この本は、『新幹線の歴史』と称しながら、車両や技術の発展の経緯についてはほとんど触れておらず、主に日本の軌間論争や弾丸列車計画に始まり、政治との関わりや財源問題を中心に、極めて政治的な話を中心に据えた本となっています。その点では、車両を中心に考える鉄道ファンにとっては物足りないでしょう。しかし私はこういう話の方が好きなので、まさにぴったりの感があります。整備新幹線の経緯についても、順次スーパー特急がフル規格化され、新たな財源を求めて議論が繰り返されてきた様子が克明に記録されています。

ただ、明確な誤りを指摘することができる点があります。佐藤氏は、いわゆる「根元受益」の考えについて、同じ会社内での路線延伸時の貸付料計算時に、これまでの開業区間での受益増を反映しない、としていますが、これは違いますね。現状の計算方式でも、同じ会社内であれば既存路線での受益は反映されています。八戸延伸時には、盛岡以南の東北新幹線の需要増が反映されています。「根元受益」の問題の時に取り上げられたのは、他社線の開業に伴って受益が増える分を収受しようとしたからで、自社線の延伸時の問題ではないです。たとえば、北海道新幹線開業に伴って東北新幹線の受益が増える分を徴収して財源にしよう、としたので、JRが反対して揉めたのですね。

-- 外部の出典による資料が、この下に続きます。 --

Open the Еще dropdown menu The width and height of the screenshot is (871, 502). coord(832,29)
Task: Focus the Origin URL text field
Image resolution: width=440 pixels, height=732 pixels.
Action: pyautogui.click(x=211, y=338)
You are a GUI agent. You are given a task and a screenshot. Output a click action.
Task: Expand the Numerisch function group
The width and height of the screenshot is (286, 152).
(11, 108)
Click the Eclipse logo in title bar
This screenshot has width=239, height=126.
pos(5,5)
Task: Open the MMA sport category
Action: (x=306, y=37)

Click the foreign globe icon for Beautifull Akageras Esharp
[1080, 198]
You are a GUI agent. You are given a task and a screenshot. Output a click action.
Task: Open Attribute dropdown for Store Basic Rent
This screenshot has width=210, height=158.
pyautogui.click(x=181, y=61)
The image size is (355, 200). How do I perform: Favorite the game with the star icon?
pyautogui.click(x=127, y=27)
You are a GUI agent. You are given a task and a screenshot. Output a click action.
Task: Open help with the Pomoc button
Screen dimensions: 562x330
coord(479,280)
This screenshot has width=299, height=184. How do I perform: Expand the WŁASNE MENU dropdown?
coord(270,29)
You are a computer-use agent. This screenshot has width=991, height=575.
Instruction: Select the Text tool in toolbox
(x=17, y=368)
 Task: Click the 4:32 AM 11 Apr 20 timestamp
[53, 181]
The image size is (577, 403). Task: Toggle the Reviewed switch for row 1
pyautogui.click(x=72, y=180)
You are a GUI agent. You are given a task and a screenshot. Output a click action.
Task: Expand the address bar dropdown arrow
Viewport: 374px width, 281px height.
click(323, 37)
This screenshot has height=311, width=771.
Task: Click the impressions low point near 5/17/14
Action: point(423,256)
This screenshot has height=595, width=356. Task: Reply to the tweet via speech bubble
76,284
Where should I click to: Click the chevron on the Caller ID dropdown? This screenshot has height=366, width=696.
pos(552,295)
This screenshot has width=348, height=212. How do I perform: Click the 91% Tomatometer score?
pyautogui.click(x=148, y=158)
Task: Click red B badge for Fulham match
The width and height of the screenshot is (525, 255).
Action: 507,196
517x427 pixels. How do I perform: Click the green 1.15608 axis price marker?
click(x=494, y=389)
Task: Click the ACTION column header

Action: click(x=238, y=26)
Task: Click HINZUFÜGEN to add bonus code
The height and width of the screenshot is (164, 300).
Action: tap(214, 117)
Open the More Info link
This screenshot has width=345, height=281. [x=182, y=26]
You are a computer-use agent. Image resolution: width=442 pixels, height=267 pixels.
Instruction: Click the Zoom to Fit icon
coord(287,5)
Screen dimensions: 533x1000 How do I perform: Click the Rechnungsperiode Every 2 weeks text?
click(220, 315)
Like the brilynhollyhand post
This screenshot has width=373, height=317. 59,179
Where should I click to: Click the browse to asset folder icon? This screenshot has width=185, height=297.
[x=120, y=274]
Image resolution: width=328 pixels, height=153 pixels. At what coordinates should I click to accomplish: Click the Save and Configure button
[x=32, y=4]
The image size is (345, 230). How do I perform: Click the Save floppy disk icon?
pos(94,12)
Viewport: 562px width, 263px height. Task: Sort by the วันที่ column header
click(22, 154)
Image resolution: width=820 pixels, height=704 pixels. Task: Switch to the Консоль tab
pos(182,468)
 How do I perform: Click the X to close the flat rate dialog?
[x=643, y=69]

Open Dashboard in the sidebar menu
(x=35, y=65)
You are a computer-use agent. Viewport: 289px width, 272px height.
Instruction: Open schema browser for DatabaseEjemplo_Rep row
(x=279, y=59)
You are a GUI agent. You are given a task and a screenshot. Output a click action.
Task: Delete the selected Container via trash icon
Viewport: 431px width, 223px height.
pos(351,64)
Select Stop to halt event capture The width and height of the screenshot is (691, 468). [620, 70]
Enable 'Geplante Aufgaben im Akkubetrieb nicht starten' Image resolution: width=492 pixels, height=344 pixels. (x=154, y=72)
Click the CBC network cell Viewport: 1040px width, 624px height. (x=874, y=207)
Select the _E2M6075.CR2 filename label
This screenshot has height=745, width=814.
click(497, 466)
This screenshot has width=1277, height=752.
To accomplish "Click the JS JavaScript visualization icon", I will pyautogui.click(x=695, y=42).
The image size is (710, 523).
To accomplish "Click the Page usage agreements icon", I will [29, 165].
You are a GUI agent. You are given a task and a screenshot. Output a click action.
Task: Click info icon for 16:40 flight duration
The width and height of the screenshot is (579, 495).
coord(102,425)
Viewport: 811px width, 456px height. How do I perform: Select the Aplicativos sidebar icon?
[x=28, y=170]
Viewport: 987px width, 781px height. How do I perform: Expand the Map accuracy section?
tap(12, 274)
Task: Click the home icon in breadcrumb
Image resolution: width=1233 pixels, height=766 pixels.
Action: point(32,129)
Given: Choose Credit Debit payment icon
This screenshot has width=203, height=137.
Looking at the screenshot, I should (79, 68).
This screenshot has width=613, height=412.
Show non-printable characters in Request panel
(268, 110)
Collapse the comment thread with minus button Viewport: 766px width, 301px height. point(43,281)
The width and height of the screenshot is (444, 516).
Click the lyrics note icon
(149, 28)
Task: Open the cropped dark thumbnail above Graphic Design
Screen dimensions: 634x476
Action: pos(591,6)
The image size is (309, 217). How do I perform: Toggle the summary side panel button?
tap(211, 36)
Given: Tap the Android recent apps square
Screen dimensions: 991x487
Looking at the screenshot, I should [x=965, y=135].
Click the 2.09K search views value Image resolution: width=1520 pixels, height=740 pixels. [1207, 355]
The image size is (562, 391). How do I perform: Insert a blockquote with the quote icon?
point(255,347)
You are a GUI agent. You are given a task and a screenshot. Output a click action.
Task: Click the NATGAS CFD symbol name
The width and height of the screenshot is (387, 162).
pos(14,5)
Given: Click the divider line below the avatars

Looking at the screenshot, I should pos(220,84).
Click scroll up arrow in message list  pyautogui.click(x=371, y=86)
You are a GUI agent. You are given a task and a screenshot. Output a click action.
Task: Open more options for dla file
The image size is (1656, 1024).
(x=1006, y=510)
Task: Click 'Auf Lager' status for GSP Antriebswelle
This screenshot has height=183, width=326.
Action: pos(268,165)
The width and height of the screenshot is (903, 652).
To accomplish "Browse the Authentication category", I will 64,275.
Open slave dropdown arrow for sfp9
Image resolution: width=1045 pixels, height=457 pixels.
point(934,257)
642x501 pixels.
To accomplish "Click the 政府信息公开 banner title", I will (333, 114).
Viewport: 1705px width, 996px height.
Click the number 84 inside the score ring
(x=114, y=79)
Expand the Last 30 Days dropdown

なお、よみがなとして「ねもとじゅえき」と書いてありました。私はてっきり「こんげんじゅえき」と読むのだと思っていました(汗)。

また九州新幹線南部の部分開業時、JR九州が川内-西鹿児島の運営を継続したことについて、事情が明らかでないが、鹿児島都市圏の人口が多いところでの経営を継続したかったのではないか、としています。これは、当時の地元の南日本新聞をしっかり読んでいれば明らかなのですが、地元では三セクの枠組みを巡ってかなり揉めており、県別に設立する案、廃線にしてしまう案などまで取りざたされる中で、議論の題材にするつもりだったのか、JR九州の社長が、「たとえ廃線にすると決まったとしても、川内以南であればJRで運営を継続できます」と言ってしまったのです。そのため、串木野市、市来町、東市来町、伊集院町、松元町、鹿児島市の川内以南沿線自治体は、JRで存続することが決まった、とばかりに三セク協議から離脱してしまい、なし崩し的に八代-川内間での三セク設立をしなければならなくなった、という事情があるのです。JR九州は、当時から川内以南も赤字であると明言していました。

ともあれ、政治的な事情についても詳しく記載されているこの本は、なかなか良かったです。